This project is designed to evaluate the open-source Mistral 7B model on two datasets, MMLU and MATH, using various evaluation techniques. Users can run evaluations either through a Streamlit UI for an easy and interactive experience or by running scripts directly from the terminal for more controlled testing.
Note: In this project, OpenAI and HuggingFace APIs are used for text generation. WandB API is used for output generation. Please set the .env file using your API keys. All API key variables are left empty.
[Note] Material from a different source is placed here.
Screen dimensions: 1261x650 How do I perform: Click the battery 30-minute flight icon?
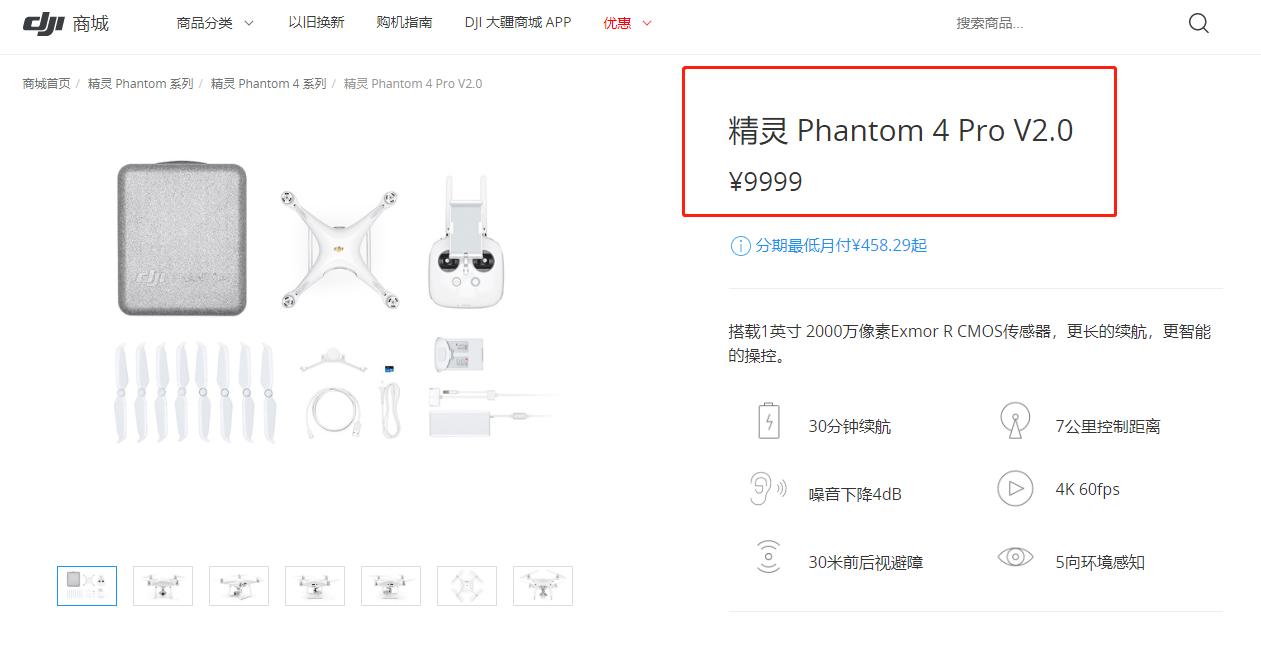pyautogui.click(x=768, y=421)
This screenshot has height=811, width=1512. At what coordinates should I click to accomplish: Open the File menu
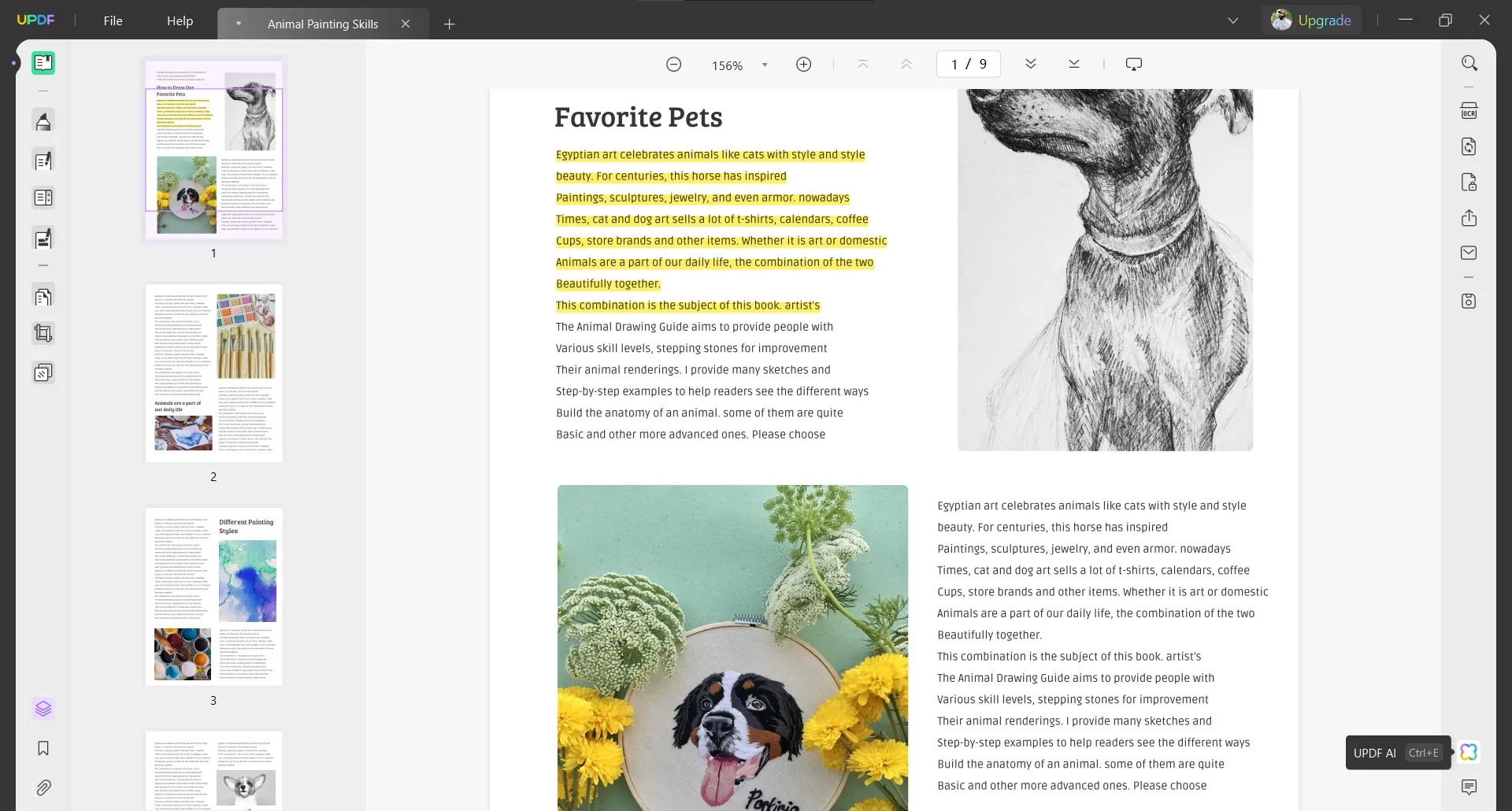[x=113, y=21]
Clone the repository and install the required packages:
git clone git@github.com:emirkocer/NLP-test-project.git project
cd project
pip install -r requirements.txt
To start the Streamlit UI, navigate to the project directory and run:
streamlit run app.py
On the UI, you can select a dataset and an evaluation mode to run the desired inference.
For direct command line interactions, you can use the provided Bash scripts to run evaluations:
chmod +x run_evaluation.sh
./run_evaluation.sh mmlu <evaluation_mode>
./run_evaluation.sh math <evaluation_mode>
Available evaluation modes for MMLU: 'baseline', 'few-shot' and 'few-shot-and-cot' Available evaluation modes for MATH: 'baseline' and 'few-shot'
In the finetune directory, you will find subfolders for both MATH and MMLU datasets containing the necessary Python files for fine-tuning Mistral 7B base model on a GPU using the UnSloth library for training optimization.
Two Colab notebooks are provided for inference with both fine-tuned models.